I was so easily deceived. All those byes flying around and not being decoded reliably. I spent a long time on the receiver and in frustration checked the transmitter data stream.
You could have heard a pin drop.
When it was transmitting two good start pulses the data was being ruined by timing errors:
The shaded areas above show where the delay in changing state was recorded. There were also examples of start pulses being mistimed.
There was no reason for the missing clock cycles. Op codes which were supposed to take 1 cycle were sometimes times taking longer. No interrupts were firing. After days of testing Thomas, author of STM eForth, and I think this is caused by the pipe-lining of execution instructions. The programming manuals makes an off hand reference to this by pointing out "In some cases, depending on the instruction sequence, the cycle taken could be more than that number." Add to that the fact that the pipeline fills differently for RAM compared to Flash.

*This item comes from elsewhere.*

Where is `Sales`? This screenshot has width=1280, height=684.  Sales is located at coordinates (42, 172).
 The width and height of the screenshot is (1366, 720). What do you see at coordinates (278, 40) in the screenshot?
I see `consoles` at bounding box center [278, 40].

Which could explain why, when sending a string of high/low instructions which should have produced a nice 50:50 duty cycle waveform I got the following when executing from RAM
And this when executing from flash.
Same code. I didn't zoom in as close on the flash version but you should see that when the code was executed in RAM every second pulse lost a time unit during the low period, but when executed from flash the lost time unit occurred during every second high period.
This was eventually traced to the way the pipeline fetches code. Fixed by changing the code so that the pipeline was always reloading. Consistent outcome but slower. Required an 8fold increase in the CPU clock to 125kHz to compensate for this.